2.2. PCG Signal Segmentation
The normal heart sound consists of a cyclic sequence of two beats known as S1 and S2, producing the familiar “lub-dub” rhythmic sound that can be heard using a stethoscope applied to the patient chest. This sequence is driven by the cardiac cycle, which consists of alternating periods of heart contraction (systole) and relaxation (diastole). S1 is produced principally by vibrations created by the closure of the atrioventricular valves (mitral and tricuspid) located between the upper (atria) and lower (ventricles) chambers of the heart, at the beginning of ventricular systole. S2 is produced by vibrations created by the closure of the semilunar valves (aortic and pulmonary) in the arteries leading out of the ventricles at the end of the systole and beginning of the ventricular diastole. There is a relation between the PCG signal and the electrocardiogram signal (ECG). R-peak of ECG waveform matches the beginning of S1 sound in PCG and T-wave of ECG matches with the end of S2 sound [
25]. An example of neonatal PCG is shown in
Figure 4.
Other audible sounds that can be found during auscultation are murmurs. Those sounds are produced as a result of the turbulent flow of blood strong enough to produce audible noise. Heart murmurs are often signatures of heart valves’ pathological changes, and they are usually found during auscultation in primary healthcare. However, some murmurs are functional (innocent) in neonates and children, not any CHD. Murmurs can occur during systole or diastole intervals or continuously throughout the entire cardiac cycle.

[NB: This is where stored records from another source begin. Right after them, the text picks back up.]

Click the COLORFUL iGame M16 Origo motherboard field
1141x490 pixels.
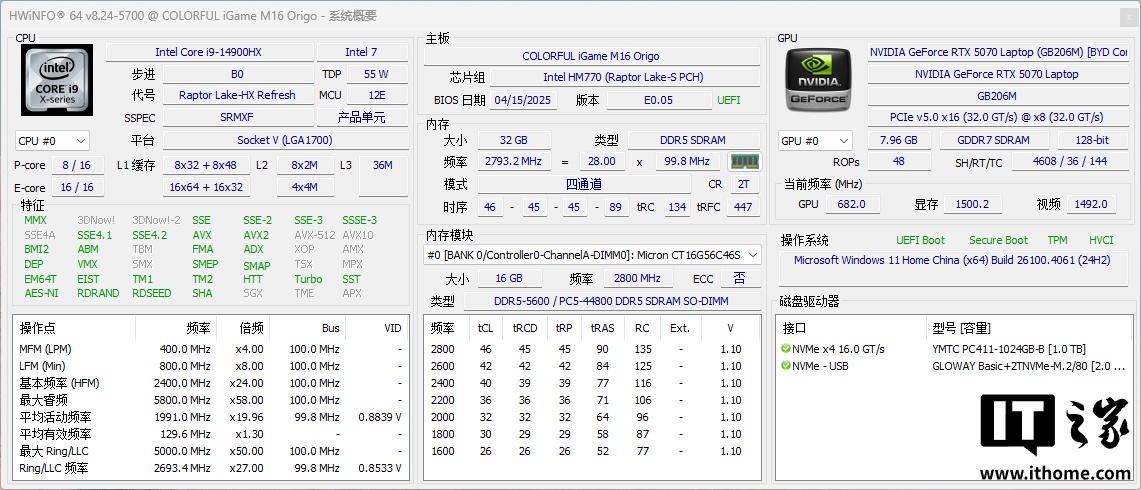click(x=590, y=56)
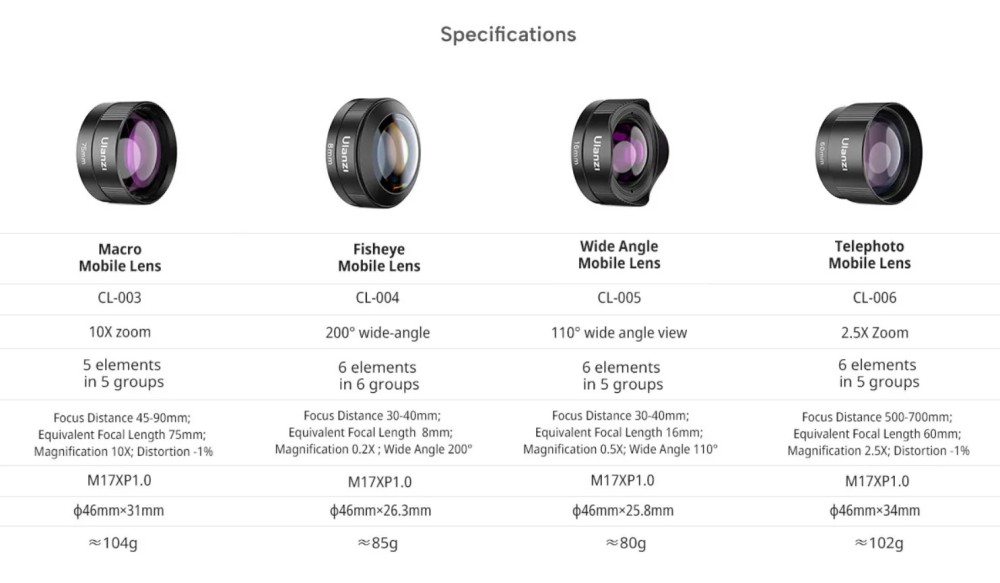Click the Fisheye lens product image

click(x=374, y=153)
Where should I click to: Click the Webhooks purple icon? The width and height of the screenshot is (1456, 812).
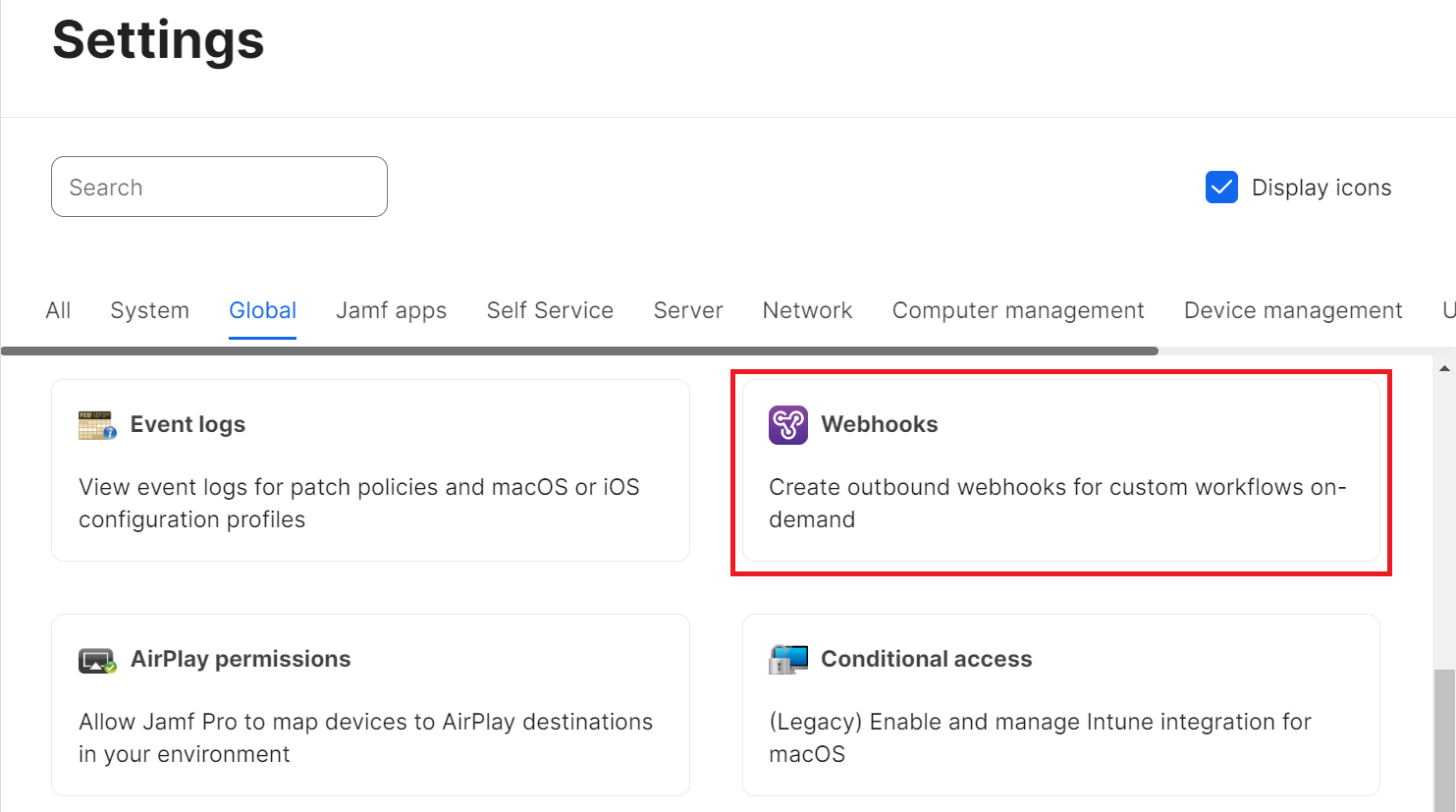787,425
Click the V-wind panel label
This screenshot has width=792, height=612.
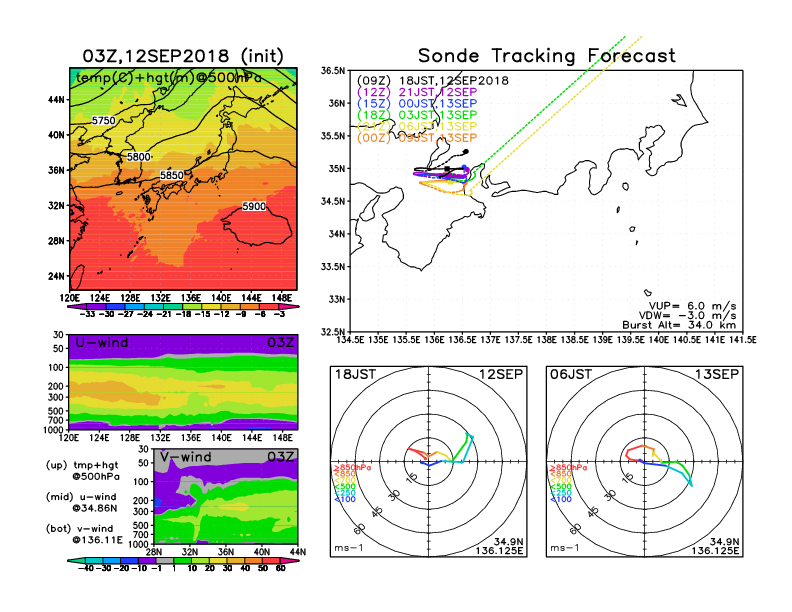click(x=187, y=457)
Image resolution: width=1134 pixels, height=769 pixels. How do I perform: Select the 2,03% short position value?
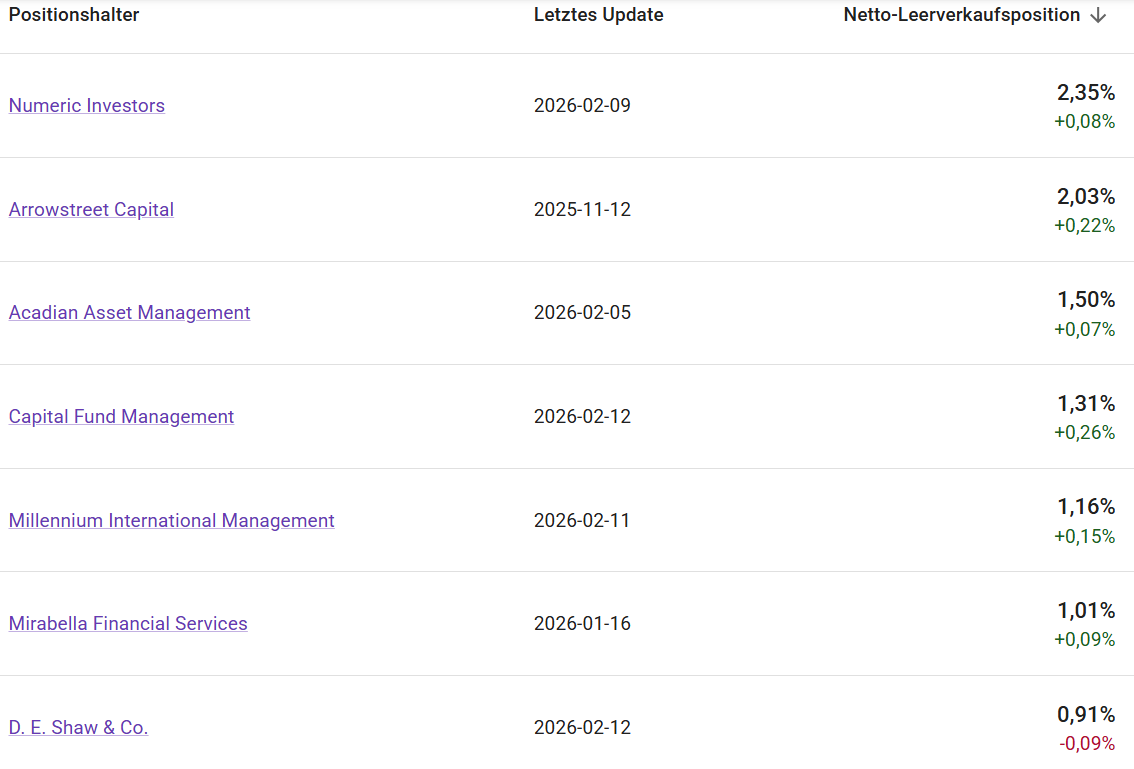[x=1085, y=197]
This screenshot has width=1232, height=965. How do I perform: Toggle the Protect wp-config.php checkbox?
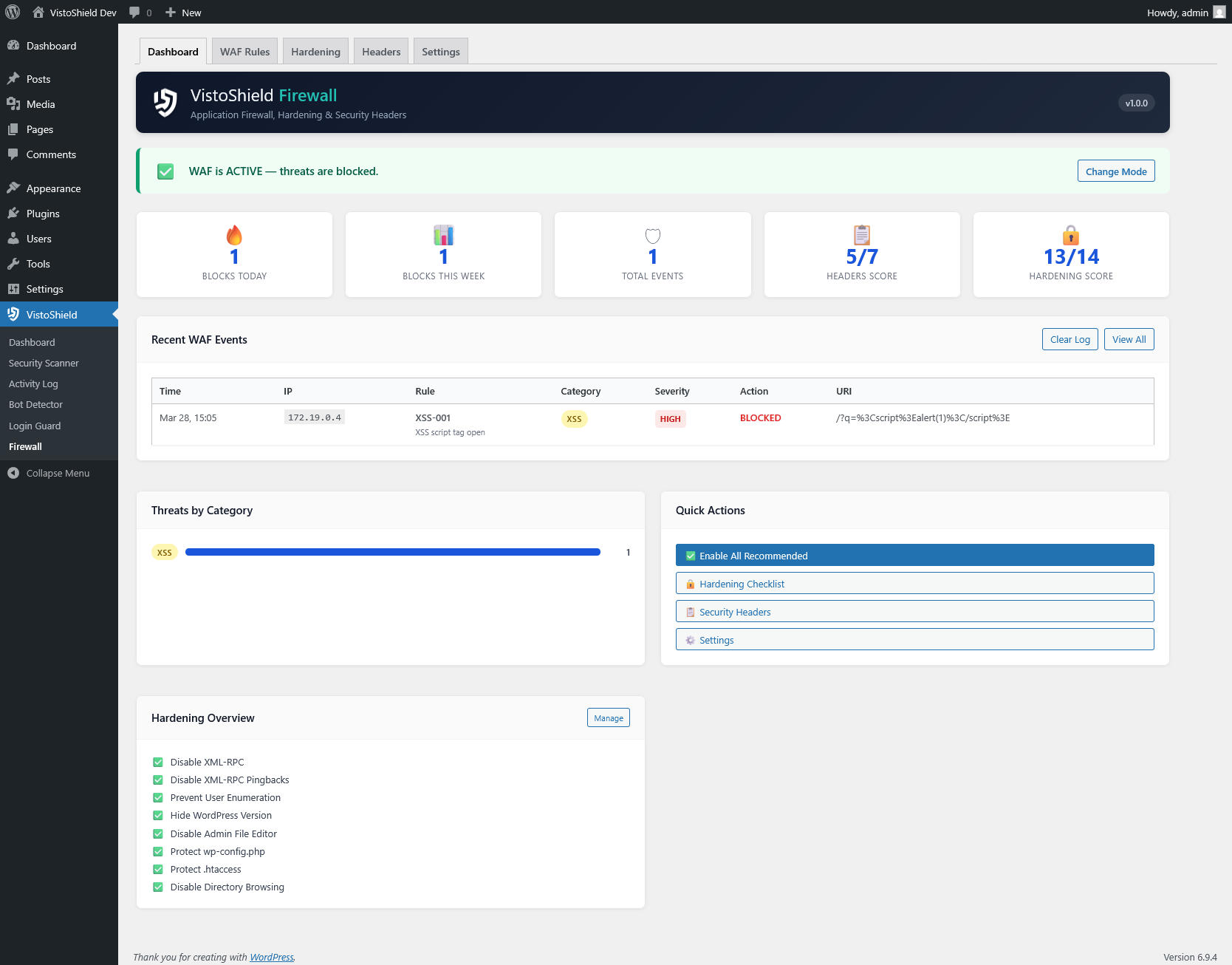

Since five auscultation locations are used in this study (referred to as auscultation points or simply points, hereafter, in this manuscript) each location emphasises certain heart sound characteristics. The mitral area is the best place to listen to S1 and also the murmur of the mitral insufficiency (regurgitation), or mitral stenosis. The aortic area is suitable to listen to S2, as well as the murmur of aortic stenosis. The pulmonic area is suitable to detect the continuous murmur of PDA, as well as murmurs related to pulmonary stenosis and pulmonary insufficiency (regurgitation). The tricuspid area and the left sternal border are used to detect the murmurs of tricuspid stenosis and insufficiency (regurgitation), as well as the murmur of the ventricular septal defect [
26].
In this study, the segmentation process has been performed manually: once the PCG recordings were made, those were manually segmented to heartbeat cycles and likewise each cycle into the four parts shown in
Figure 4 (S1, systole, S2, and diastole). A minimum of two heartbeat cycles (but typically five) were selected from each auscultation point, resulting in a total of 10 to 27 single cycles per patient (22 on average). From the original dataset of 7 h 48 min long, after segmentation, the dataset from which the features were extracted consists of 5904 cycles from 265 patients, totalling 47 min 53 s of audio data fed into the feature extraction algorithm.
2.3. Feature Extraction
Different types of features are extracted from each of the four heart-sound intervals due to the difference in the amplitudes and structure of the PCG waveform in each interval, as reported in [
20]. A total of 200 features were extracted (detailed in
Table 2,
Table 3 and
Table 4) to capture the signal’s temporal, frequential and energy aspects. Some features are extracted from all four intervals (
Table 2); others are extracted only from S1 and S2 (
Table 3) or only from systole and diastole intervals (
Table 4). Additionally, the average beats per minute (per auscultation point) and the relative cycle length were used as features. A few of the extracted features have been previously reported to be discriminative for neonatal PCG characterisation in [
27], whereas others such as audio sub-band-specific energy and root mean squared (RMS) are introduced in this study for the first time. A large variety of features are intentionally designed to investigate which features are most important for the task. Before extracting all the mentioned features, the recordings were downsampled to 2 kHz since the maximum frequency considered on the whole feature set was 1 kHz.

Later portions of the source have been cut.